The answer is the line that contains "Edit the 渠道名称 field 联通如意购-号卡" followed by every later line of the entries below, each repeated exactly, and nothing else.

- RECORDS SHOWN:
=-=-=

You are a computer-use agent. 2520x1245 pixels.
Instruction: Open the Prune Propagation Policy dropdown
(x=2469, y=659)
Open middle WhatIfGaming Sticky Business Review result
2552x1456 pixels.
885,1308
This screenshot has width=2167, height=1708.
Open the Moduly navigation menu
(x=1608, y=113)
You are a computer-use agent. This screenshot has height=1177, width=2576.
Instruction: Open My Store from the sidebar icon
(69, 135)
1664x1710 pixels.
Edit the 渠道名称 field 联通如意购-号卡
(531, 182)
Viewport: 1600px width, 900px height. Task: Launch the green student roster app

=-=-=

- SOLUTION TO THIS TASK:
Edit the 渠道名称 field 联通如意购-号卡
(531, 182)
Viewport: 1600px width, 900px height. Task: Launch the green student roster app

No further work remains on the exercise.